Ekpeyong (2005) asserts that “a major feature of Nigeria politics is that appointments into political positions does not consider merit or capacity but is tied to ethnic origin and party affiliations”. This implies that the control of government and political appointments are usually concentrated within the ethnic group the principal leader comes from leaving the other groups to their fate. These also impacted negatively on intergroup relations.
(e) Regional/ Ethnic Crisis
The 1965 election into the Western House of Assembly was another democratic comedy (Michael, 2019). A.G candidate who held certificates of returns later heard their names mentioned in the government media as failures. The announcement led to total breakdown of law and order in the Western region.
The hoodlums took advantage of the situation and molested, looted and abused innocent citizens. This was the right time to declare state of emergency pending the conduct of free and fair election. However, Balewa led government was more interested in preserving law and order. Balewa announced that there was normalcy in the West; meanwhile, over 300 persons have been killed with houses burnt. This created tension in the country and further impacted negatively on the fragile nature of intergroup relations in Nigeria.
It is no longer clandestine that the people of present day Nigeria related in a more peaceful manner when they had their autonomy and control their resources. The cat and mouse federalism that is presently practiced in Nigeria cannot promote harmonious relationship between the various groups as the minority groups such as the Niger Delta region and the people of the middle belt who believe they have bulk of the natural resources that sustains Nigeria grapples with poverty. Party politics has encouraged the domination of smaller groups by bigger ones.

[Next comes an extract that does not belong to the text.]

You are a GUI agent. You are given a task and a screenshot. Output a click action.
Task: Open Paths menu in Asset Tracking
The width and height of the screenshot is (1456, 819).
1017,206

Evidence at our disposal so far shows that party politics has come to stay in Nigeria. The practice so far has indicated a historical trend over the years we can build upon. They generally started with a multi party system that was quickly followed by the desire for a two-party system arrangement. Every effort should be made to improve on the politics in Nigeria. The new generation political class in Nigeria must shun the ugly practices so far experienced. Nigerian human capital should no longer be waste through unwarranted rivalry, inordinate ambition and assassination of veteran political stars.
Party politics in Nigeria should meet international standards. International standards should be respected. The minority both in ethnicity and religion should be allowed to co-exist with the majority. Political oppression and suppression should be discouraged. Party ideologies should be sharpened and adhered to by the political class in Nigeria. However, for the quality of Nigerian politics to improve, some identified areas must be tackled. These are constitutional respect, exhibition of the sportsmanship, manifestation or moral conscience and the need to consider the international dimension. If attention is paid to these five areas by the Nigerian statesmen, Nigeria will make progress politically, which will impact positively on intergroup relations.